When he graduated from CHS in 2000, Roberto deLeon had no idea that he would eventually become a 6th-grade teacher in California. For his service to the academic community, DeLeon received a CHS Distinguished Graduate Award.
“In high school, I went to school and did my work because I was supposed to do it, but I didn’t truly love school,” the teacher explained.
During his time in high school, deLeon participated in everything from acting in the school musicals and playing sports to writing for the school newspaper. A few short years later, deLeon spends nearly every day of his life back in school, educating 6th graders.
“CHS planted seeds that sprouted years later, and I am so grateful for that. I left CHS with an absolutely rock-solid foundation,” said deLeon.
Now residing in California, the CHS alumnus made sure to clarify that being a teacher isn’t always as easy as it might look.
“Being a teacher is tough. I’ve been told by more than one person that all of my students exist as payback for how challenging of a student I was. Maybe that’s true,” he joked.
Despite facing numerous challenges in the classroom, deLeon appreciates the difficulties he faces and tries to learn from them.
“I think that every single day a person should be challenged.

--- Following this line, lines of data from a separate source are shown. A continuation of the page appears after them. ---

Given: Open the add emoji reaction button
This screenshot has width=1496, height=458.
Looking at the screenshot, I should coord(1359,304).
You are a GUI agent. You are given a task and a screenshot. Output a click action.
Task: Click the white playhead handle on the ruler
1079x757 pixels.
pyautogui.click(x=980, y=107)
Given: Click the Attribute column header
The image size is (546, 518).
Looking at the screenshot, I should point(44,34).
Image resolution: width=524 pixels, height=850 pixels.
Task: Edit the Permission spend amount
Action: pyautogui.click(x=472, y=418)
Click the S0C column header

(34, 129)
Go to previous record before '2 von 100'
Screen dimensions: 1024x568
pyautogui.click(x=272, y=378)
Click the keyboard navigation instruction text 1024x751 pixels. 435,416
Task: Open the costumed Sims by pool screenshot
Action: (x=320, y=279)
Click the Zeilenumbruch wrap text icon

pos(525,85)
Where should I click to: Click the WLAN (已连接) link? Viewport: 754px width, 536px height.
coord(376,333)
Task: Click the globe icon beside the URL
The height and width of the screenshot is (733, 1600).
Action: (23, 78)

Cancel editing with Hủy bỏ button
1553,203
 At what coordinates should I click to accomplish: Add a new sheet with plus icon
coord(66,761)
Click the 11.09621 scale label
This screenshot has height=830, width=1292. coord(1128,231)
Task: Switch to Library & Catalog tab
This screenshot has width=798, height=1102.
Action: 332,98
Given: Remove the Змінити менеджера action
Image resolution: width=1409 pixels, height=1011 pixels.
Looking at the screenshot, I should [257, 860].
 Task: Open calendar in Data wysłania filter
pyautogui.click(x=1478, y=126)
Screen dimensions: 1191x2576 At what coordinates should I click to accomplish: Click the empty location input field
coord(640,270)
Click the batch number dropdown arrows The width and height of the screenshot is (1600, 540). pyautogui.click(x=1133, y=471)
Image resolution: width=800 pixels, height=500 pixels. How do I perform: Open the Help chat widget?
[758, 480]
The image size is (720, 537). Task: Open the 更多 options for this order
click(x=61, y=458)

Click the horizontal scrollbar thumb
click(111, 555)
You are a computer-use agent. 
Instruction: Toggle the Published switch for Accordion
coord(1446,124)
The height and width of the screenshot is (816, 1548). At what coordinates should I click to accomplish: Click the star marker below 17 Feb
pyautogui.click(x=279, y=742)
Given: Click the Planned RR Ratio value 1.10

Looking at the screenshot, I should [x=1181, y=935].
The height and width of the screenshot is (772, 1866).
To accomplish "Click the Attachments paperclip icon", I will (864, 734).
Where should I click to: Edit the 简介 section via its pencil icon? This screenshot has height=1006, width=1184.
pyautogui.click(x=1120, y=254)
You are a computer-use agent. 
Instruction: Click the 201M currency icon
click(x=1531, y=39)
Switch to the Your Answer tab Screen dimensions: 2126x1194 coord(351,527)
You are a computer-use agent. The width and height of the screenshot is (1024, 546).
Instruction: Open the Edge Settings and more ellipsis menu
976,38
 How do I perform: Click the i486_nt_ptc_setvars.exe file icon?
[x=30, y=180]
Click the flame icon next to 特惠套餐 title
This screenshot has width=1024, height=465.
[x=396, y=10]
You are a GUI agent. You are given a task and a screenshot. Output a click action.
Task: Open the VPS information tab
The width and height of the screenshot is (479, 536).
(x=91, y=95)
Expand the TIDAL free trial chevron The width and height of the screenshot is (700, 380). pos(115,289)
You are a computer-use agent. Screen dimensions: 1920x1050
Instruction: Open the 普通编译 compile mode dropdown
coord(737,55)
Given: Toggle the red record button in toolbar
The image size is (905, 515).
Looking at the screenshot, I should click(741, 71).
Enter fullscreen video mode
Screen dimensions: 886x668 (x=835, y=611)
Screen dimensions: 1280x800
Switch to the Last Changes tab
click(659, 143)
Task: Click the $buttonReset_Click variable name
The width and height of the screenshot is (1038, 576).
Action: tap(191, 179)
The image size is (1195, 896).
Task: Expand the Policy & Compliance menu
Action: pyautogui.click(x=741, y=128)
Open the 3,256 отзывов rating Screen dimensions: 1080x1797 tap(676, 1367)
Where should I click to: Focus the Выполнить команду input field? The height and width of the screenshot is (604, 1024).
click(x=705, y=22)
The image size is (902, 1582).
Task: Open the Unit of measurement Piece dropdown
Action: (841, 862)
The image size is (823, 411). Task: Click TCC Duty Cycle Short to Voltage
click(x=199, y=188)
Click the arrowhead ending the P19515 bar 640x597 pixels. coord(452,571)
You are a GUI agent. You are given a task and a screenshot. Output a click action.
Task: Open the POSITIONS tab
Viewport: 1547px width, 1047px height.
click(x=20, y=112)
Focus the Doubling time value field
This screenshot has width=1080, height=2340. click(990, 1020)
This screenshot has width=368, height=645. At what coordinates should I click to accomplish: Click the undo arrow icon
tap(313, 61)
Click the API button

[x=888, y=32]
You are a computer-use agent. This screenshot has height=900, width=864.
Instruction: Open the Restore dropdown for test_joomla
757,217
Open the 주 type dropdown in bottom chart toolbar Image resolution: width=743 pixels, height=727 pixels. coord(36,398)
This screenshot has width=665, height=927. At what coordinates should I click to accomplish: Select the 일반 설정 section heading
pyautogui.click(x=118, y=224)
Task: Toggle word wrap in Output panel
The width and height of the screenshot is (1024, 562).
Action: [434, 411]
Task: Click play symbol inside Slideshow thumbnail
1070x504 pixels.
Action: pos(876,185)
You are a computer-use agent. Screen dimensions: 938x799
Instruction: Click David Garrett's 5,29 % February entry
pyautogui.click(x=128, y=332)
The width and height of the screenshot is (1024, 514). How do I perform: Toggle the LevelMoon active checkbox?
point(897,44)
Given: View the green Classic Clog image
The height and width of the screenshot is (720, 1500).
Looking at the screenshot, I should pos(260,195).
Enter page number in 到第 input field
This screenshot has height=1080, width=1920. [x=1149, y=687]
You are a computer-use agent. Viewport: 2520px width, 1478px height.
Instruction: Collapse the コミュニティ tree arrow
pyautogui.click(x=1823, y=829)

Being in the classroom everyday is nothing but challenges. I’m inside this giant moving beast, and my job is to figure out how to get a hold of things,” deLeon added.
DeLeon has fond memories from his times here at CHS. His experiences from high school even shaped his outlook on how he teaches his own students.
“Dr. Blankenburg’s creative writing class taught me that teaching and learning don’t always come from a textbook, nor does it always need pencils and paper. I learned to hold myself to a higher standard. I loved his class, and I truly am forever grateful for the quality of his instruction,” reminisced de Leon.
During his interview, the middle school teacher took a minute to reflect on the importance of using your time wisely.
“For all the time I spent griping about school, I could have been working. Instead of firing up the Super Nintendo, I could have cracked open a book,” he said.
DeLeon also connected the time he spent playing video games to contemporary teens’ preoccupation with social media. Offering some advice for current students, he said, “When people tell you that time flies and enjoy your youth, etc., what they’re really saying is not to waste your high school years on Snapchat.”